Aprendimos, cuando estudiábamos bachillerato, lo que era un baldaquino: un pabellón que cubre el altar. Siendo un poco más precisos, diríamos que es una estructura arquitectónica formada por cuatro columnas que sostienen una cúpula o un dosel plano, con la que, en efecto, se cubre un altar u otro lugar sagrado. El más famoso, probablemente el más hermoso también, es el construido por Bernini en la Basílica de San Pedro en Roma. Lo hemos visto y revisto en fechas recientes a causa de los ritos funerarios dedicados al Papa muerto.
Pensaba yo en la belleza barroca de ese ciborio, como se le conoce de otro modo, mientras paseaba por la ciudad donde vivo. No encontré baldaquinos, tampoco los buscaba, pero topé con esas construcciones que parecen haberse puesto de moda en los trazados urbanos, expresiones por lo general de bastante mal gusto. Una pérgola bioclimática, por ejemplo, a la que se bautizará como “Intercambiador Reyes Leoneses”, que dicen que será un hito de la sostenibilidad, la tecnología y la funcionalidad. No digo que no. Y me topé así mismo con una estructura metálica aberrante, una especie de larguísima marquesina o una pasarela cubierta, según glosan los medios, que une las estaciones de autobuses y de ferrocarril. No tiene nombre todavía, pero la definen como una conexión intermodal. Tampoco digo que no.

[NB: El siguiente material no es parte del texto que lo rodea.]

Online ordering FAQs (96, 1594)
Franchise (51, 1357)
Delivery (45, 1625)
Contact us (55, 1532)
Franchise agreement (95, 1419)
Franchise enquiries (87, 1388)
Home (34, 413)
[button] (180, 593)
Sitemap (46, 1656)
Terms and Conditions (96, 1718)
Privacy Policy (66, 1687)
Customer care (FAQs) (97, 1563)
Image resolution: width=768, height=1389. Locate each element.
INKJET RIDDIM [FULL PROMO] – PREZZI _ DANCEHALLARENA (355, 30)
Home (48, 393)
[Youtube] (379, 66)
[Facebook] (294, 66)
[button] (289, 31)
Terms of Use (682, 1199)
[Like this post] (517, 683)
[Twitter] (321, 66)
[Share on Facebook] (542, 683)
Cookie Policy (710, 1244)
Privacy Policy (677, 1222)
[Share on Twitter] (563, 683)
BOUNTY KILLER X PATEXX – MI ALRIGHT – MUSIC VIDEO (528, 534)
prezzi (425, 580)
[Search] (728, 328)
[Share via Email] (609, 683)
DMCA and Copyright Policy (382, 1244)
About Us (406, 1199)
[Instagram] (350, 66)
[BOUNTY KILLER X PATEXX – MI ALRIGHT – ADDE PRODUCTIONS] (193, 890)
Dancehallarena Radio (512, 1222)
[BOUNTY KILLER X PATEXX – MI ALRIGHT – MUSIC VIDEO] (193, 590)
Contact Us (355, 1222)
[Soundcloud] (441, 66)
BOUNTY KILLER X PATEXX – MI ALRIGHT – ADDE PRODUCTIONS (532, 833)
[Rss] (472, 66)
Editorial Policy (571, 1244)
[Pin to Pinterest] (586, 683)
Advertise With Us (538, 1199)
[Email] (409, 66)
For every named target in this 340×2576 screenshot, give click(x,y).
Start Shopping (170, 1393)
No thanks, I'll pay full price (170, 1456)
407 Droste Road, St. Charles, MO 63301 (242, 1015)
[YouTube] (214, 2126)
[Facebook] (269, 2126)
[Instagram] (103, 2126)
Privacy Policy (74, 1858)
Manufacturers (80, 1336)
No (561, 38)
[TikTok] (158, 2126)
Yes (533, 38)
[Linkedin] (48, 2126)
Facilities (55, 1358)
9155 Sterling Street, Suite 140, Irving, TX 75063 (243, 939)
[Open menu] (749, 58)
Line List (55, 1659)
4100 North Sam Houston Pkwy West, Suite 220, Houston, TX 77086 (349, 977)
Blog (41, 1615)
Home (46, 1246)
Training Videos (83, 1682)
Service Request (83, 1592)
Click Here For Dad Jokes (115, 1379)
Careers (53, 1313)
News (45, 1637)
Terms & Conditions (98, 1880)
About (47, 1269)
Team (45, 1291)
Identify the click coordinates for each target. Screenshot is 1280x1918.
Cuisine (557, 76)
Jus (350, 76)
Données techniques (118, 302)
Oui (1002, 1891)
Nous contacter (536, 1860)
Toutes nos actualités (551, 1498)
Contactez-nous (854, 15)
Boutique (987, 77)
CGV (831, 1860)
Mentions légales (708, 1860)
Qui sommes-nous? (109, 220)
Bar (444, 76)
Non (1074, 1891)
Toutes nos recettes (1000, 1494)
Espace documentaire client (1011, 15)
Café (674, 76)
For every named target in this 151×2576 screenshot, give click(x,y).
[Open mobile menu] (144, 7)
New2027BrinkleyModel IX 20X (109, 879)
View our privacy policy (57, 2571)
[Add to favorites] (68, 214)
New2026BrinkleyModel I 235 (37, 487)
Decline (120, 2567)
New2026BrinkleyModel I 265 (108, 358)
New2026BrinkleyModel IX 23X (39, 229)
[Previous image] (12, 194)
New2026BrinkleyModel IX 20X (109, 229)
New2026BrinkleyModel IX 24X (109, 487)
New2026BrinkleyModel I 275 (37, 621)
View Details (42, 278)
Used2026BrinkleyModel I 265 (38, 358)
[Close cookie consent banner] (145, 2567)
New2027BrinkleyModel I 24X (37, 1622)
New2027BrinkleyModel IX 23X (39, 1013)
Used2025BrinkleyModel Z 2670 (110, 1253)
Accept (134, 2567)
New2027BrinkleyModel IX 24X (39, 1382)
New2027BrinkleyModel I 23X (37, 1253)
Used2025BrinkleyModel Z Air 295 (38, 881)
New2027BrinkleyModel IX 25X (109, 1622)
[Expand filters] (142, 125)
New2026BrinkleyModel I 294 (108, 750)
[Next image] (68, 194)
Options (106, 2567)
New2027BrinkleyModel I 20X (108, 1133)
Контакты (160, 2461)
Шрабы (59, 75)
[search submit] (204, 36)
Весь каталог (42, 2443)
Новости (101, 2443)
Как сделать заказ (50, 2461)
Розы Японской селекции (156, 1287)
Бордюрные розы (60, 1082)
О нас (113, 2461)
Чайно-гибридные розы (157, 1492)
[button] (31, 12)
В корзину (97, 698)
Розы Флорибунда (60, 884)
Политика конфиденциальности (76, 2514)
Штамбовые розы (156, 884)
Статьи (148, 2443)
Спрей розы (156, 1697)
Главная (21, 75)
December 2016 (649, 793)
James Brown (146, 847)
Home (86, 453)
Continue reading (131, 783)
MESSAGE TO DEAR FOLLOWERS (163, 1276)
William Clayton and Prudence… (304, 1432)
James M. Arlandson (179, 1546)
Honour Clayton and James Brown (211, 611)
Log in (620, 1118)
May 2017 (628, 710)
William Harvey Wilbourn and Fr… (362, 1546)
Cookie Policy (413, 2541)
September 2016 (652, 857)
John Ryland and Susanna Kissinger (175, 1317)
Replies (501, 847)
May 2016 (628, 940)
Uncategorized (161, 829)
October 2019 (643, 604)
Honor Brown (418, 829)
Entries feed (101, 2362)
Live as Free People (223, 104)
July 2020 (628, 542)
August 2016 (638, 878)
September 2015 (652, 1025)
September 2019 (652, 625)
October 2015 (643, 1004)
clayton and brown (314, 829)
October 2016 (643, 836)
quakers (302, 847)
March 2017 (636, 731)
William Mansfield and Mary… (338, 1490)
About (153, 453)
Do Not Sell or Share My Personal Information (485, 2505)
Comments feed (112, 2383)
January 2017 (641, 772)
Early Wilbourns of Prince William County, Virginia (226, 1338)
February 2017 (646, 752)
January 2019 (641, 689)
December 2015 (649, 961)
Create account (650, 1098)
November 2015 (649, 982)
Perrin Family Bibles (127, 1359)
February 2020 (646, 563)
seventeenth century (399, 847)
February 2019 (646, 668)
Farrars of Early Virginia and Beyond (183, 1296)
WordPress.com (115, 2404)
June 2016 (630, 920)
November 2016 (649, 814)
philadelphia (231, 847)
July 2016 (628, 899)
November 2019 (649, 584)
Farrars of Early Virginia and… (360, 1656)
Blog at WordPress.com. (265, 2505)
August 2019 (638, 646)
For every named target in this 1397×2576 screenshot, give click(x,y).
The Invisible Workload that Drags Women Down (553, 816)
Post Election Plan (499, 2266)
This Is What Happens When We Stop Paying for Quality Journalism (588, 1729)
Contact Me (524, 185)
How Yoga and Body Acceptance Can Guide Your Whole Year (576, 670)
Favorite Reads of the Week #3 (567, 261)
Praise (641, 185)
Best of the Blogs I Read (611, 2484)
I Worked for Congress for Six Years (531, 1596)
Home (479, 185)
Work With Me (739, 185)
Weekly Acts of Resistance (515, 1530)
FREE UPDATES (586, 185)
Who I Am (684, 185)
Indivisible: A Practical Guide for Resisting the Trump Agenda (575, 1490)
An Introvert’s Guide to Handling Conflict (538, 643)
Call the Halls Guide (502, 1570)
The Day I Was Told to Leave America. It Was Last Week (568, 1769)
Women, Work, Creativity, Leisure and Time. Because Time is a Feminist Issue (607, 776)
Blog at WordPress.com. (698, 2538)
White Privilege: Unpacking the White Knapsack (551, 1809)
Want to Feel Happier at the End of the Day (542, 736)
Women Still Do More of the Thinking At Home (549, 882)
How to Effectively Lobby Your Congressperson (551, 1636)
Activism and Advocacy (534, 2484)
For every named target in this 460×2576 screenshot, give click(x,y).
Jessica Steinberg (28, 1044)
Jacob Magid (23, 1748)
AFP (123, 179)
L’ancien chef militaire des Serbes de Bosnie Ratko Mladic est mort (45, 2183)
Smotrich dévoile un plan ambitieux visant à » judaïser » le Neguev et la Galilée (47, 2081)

La ciudad donde vivo y otras por las que paseo frecuentemente no necesitan baldaquinos para ser reconocidas. Todas tienen elementos, construcciones y enclaves más que dignos desde un punto de vista estético e histórico, edificios muy apreciables y jardines luminosos. Son modestas frente a la capital italiana, pero no desmerecen ni a los ojos ni al ensueño. Ahora bien, en casi todas acaba uno chocando con desdichadas muestras de aparente modernidad urbana, que no son otra cosa más que demostraciones de una ausencia lamentable de estilo. No es que los arquitectos de hoy tengan que apellidarse Bernini, bastaría con un poco de elegancia y algo más de juicio.